Monday, September 8, 2014

Dysfunctional Normal Redux

Yesterday afternoon, I put my gym clothes in the washing machine that is next to my squalid room in Slob Manor (read: rental housing). Upon completion, I discovered that the clothes had an odd odor, like some kind of petroleum-based solvent, and an even odder residue. The clothes were ruined. Someone was using the washer the night before. The culprit wasn't Alan or the "chef." I am certain that it wasn't Tom, the drunkard, either. Who could it have been?

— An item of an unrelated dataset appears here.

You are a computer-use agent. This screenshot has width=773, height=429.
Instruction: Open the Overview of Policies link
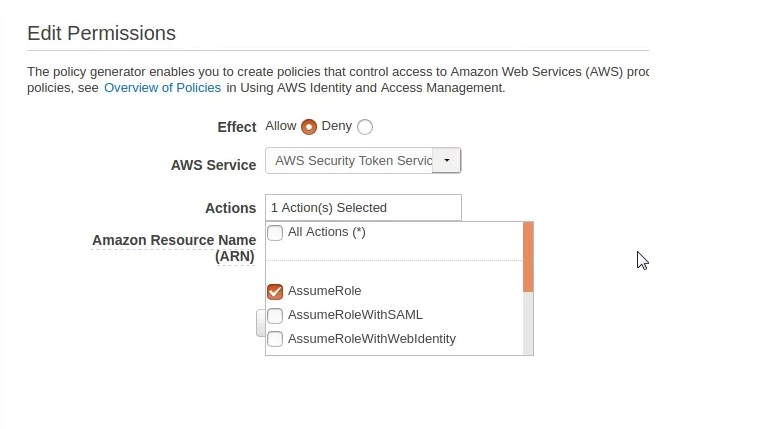(162, 88)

This afternoon, when I returned from my usual Hawai'i Kai visit, I discussed the matter with Alan and the "chef." Alan immediately called the landlord to report the incident. Then, I left a note for the culprit, asking for $50 in compensation.

Typical Suspect Hottie
So, who did it? The likely suspect is Mattie G, the pudgy homeless guy, who has been staying upstairs with Tom, the drunkard. Turns out that he is the same homeless guy who was the source of the problem at Slob Manor in March of this year. Mattie G is one of the many derelicts camping at Kawaikui Beach Park. Tom, the drunkard, must have met him while collecting redeemable bottles and cans in the park's trash receptacles.

Typical Defiant Hottie
When, I returned from my evening outing at 8:15pm, all was quiet. However, a few minutes later, there was a lot of shouting going on upstairs. The landlord's husband came by unexpectedly. He caught Tom, the drunkard, and Mattie G smoking pakalolo (read: marijuana). There was a scuffle, and Mattie G scurried out the front door while hastily putting on his backpack. He displayed a defiant attitude on his way out. Then, the landlord's husband lectured Tom, the drunkard, for about ten minutes. What good is that going to do?

Typical Sneaky Hottie
Anyway, it turns out that Alan made another call to the landlord, most likely after he saw Tom, the drunkard, sneaking his homeless buddy upstairs. During the earlier phone call, the landlord had told Alan that the new eviction strategy was to change the locks on Wednesday. That same feeble strategy failed in March of this year when the landlord eventually capitulated and gave Tom, the drunkard, a new key.

Typical "Point of No Return" Hottie
I made sure that the landlord's husband took the landlord's mail with him. My notice of intent to vacate the premises went with the other mail. There's no turning back now.

A beautiful full moon tonight. Tomorrow is another day, and we can expect that Mattie G will be reunited upstairs with Tom, the drunkard. The dysfunctional normal. A bad sitcom that just keeps coming back. Same ol' shit. Oh, wait! Mattie G has already snuck back into Slob Manor.

Slob Manor Mini-Update®
Both Alan and the "chef" firmly believe that Tom, the drunkard, will soon be evicted. If that was the case, the landlord's husband should have kicked his ass out the door this evening. Didn't happen. Not going to happen. Ever.